Improving Performace

Rodrix · March 25, 2006, 1:33am

Hi all!
How are you doing!?

I am trying to boost up the speed of my game, let’s see anyone you can give me some tips…

Let me tell you about my program first…
My program consists of an open large environment with a single complex object in the middle that is animated. (balls in a pool table).

Environment consists of a plane floor, a mountain box, a skybox, three scrolling cloud layers, a fog scrolling plane, and some billboarded trees (static for now, since they are very far away, so illusion is still kept). Skybox Textures are 1024x1024 24-bit and MountainBox Textures are 1024x1024 32-bit.

Performace is:
-24fps| Any camera position from ground standing position that involves having the Complex Object in view.

-36fps| ANY camera position from ground standing position that does NOT involve having the Complex Object in view (That is just the view of the mountains and sky along the fog layer). Billboard trees don’t affect fps at all.

-18fps| Some (not all) camera positions that involve zooming in the complex object very close to the viewer, so that only the Complex object is seen. The object is actually large, so you don’t really have to zoom in that much, but rather get close to it.
-60fps| top view, 3 cloud layers moving and skybox

It looks like the mountainbox is taking a lot of fps, as there is like a 15 fps difference between (skyview) and (mountain & skyview).

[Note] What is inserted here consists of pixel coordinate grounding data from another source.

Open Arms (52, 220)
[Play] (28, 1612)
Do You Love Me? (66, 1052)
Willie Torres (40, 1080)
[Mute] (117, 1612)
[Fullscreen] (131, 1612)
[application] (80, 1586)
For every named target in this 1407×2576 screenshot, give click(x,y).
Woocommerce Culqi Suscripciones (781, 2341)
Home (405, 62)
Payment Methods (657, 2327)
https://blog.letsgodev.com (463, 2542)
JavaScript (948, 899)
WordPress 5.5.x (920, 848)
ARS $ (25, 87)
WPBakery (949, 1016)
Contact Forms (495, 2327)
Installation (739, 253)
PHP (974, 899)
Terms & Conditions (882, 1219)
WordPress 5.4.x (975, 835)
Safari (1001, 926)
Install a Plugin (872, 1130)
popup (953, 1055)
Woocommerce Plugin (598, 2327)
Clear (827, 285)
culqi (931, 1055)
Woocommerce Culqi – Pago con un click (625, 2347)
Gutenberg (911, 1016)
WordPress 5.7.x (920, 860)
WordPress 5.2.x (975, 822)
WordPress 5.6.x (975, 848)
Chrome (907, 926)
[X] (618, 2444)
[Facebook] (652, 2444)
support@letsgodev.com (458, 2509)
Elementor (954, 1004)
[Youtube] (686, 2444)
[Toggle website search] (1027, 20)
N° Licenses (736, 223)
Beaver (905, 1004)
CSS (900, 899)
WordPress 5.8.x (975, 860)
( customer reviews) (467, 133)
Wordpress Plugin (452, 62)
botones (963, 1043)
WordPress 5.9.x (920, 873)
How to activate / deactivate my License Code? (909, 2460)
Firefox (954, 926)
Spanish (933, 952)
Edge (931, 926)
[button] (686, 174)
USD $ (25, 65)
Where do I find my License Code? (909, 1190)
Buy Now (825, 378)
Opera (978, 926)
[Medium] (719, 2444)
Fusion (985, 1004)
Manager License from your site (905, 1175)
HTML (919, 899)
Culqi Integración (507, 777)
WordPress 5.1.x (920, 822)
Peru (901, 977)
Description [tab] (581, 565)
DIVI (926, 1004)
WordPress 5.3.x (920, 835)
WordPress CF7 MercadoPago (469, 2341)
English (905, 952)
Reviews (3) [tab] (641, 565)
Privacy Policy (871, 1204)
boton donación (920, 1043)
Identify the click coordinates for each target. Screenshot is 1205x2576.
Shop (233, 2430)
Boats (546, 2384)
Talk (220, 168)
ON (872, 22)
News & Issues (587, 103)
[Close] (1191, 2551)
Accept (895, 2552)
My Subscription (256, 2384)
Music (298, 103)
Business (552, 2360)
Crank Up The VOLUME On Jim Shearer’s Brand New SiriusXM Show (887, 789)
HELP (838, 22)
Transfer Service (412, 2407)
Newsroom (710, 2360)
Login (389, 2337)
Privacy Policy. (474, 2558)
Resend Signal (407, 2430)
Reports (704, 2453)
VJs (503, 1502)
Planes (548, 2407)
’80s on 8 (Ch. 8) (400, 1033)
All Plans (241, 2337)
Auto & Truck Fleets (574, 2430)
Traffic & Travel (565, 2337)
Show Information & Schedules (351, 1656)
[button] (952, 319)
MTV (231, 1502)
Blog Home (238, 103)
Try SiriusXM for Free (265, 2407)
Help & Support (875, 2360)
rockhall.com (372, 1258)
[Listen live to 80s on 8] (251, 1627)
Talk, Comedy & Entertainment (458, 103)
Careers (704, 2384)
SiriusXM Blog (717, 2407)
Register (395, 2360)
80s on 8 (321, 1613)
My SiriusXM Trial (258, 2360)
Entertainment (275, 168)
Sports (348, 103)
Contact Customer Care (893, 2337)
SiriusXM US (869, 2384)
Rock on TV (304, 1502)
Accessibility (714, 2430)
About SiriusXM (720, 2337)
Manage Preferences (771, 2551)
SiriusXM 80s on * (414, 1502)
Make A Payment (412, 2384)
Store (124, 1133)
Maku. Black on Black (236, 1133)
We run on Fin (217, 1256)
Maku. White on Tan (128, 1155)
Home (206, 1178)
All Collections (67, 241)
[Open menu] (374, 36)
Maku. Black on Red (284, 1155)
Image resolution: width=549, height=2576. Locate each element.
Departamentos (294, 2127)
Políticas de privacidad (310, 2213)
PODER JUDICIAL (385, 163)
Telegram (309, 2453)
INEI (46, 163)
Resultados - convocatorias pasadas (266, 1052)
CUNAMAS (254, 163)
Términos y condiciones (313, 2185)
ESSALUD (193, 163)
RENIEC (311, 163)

Question 1) What can I do to improve performance?. Apart from back face culling, is frustum culling useful if i have only one object?! Should I divide the object in many parts!? Or should I research on “Cell-based occlusion culling”, or on “PVS-based arbitrary geometry occlusion culling” (Just read they existed).

Question 2) My camera works with inverse movement, that is, camara is always fixed at one position and the world moves in opposite direction through model transformation matrixes in a glMatrixPush/Pop nest. Should I use glLookAt and really move the camera?! Which method is recommended for my ‘world’?

Question 3) My far and near planes are 4000 and 100, and my fov is 45. Will changing this values improve my performance?

Thank you so much all in advance!

Cheers,
Rod

H.Stony · March 25, 2006, 1:59am

Q2: i would use gluLook at but i don’t think it will change performance
Q3: if your field of view is larger your graphic card may have to rasterize more.

try for example gluProject to determine if object is in view.

Komat · March 25, 2006, 7:01am

How you draw your geometry (immediate mode, memory arrays, display lists, vbo)?

ZbuffeR · March 25, 2006, 9:14am

When chasing bottlenecks, it is better to take in account (milli)seconds per frame, because fps does not add up linearly.

so you have :

17 ms sky box
28 ms sky box + mountain box
42 ms normal view (sky box + mountain box + complex object)
56 ms complex object filling screen

-> beware, looks like vsync is enabled, it is not good to measure performance optimization !

about optimizing the background :

for the mountain box, use alpha testing to discard fully transparent fragments, so there will be less alpha blending overhead.
try with a huge texture lod bias (check opengl spec), see it perf improves = would mean you are texture bandwidth limited.

what is your card btw ?

generic (and nv specific) tips for finding/fixing bottlenecks :
http://www.gremedy.com/help/gDEBuggerHelpFile_web/HDI%20-%20Find%20performance%20bottlenecks.htm
ftp://download.nvidia.com/developer/presentations/2004/SIGGRAPH/GPU_Performance_Tools.pdf
http://developer.nvidia.com/object/gpu_programming_guide.html

rgpc · March 25, 2006, 3:35pm

And what order do you draw your complex object, mountain box and sky box in?

Rodrix · March 26, 2006, 1:30am

Hey guys thank you so much for all your answers and for being so supportive!

I really deeply appreciate all your time! THANKS!

Originally posted by Komat:
How you draw your geometry (immediate mode, memory arrays, display lists, vbo)?
I use Display Lists for the Complex Object, Skybox, and Mountain box. Cloud Layers are drawn on the fly, but I think I should put it on a list too (although the sky doesn’t seem to be the problem). Floor, scrolling fog layer, and billboard trees are also drawn on the fly.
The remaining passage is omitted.